Sharing cultures through music
Elementary schoolchildren, Jews and non-Jews, many of them Latinos, danced the Mexican Hat Dance in the aisles of the main sanctuary at Valley Beth Shalom (VBS) in Encino. Accompanied by the Los Angeles Jewish Symphony (LAJS), Argentine-born cantor Marcelo Gindlin sang a rousing rendition of the classic song while hundreds of happy 10-year-olds waved and clapped as part of a one-hour program presented by LAJS showing the links between Latino and Sephardic music. In attendance were nearly 1,000 fourth- and fifth-graders from Jewish day schools and their counterparts from largely Latino schools in the San Fernando Valley, as well as about 100 “senior guests,” residents of Jewish homes for the elderly.

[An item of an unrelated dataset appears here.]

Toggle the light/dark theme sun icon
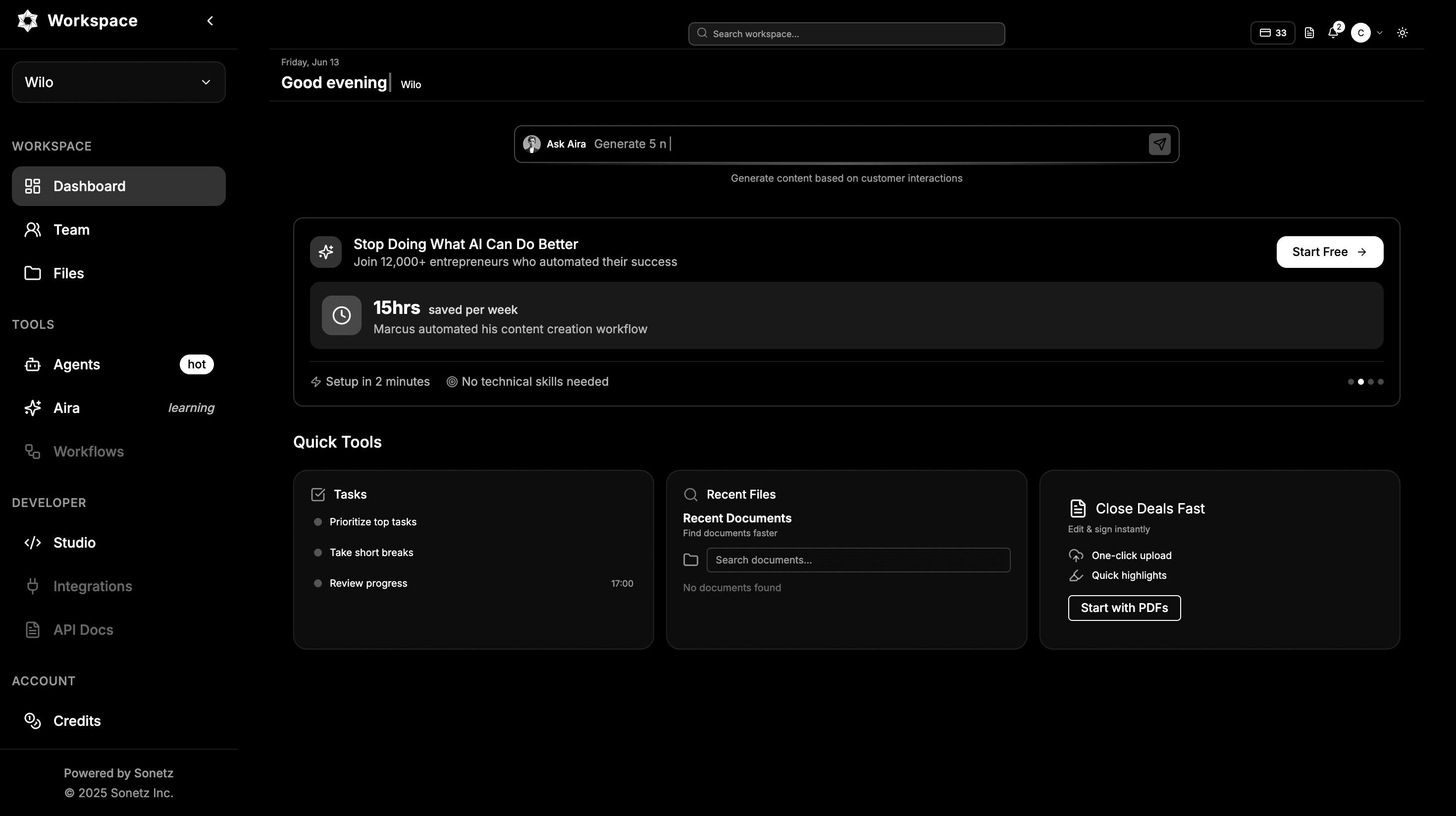Viewport: 1456px width, 816px height. (1403, 33)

Gindlin sang an operatic version of “Granada,” which he said he heard his father sing “at every party.” He told the students that Granada is a city in Spain, the country whose history connects, in a profound way, Latinos with Sephardic Jews, both groups tracing much of their music and culture, as well as their language, to Spain.
The Nov. 29 concert was the culmination of a series of classroom workshops conducted by LAJS musicians, who went to schools to help the students understand what they were going to see and hear.
Beth Elliott, who plays viola with LAJS, went to Kittridge Elementary School in Van Nuys a number of times prior to the concert. “I showed them how Latino and Sephardic traditions are similar,” Elliott said. “For many of these kids, it’s their first time inside a Jewish temple, their first time seeing a concert.”
Noreen Green, LAJS conductor, said the musicians served as ambassadors: “It’s as if the Jewish and Latino communities live in two different worlds,” she said. “Some of the Latino kids have never met a Jewish person, much less been inside a synagogue. … It’s important to reach out to our neighbors. And what better way of doing it than by music?”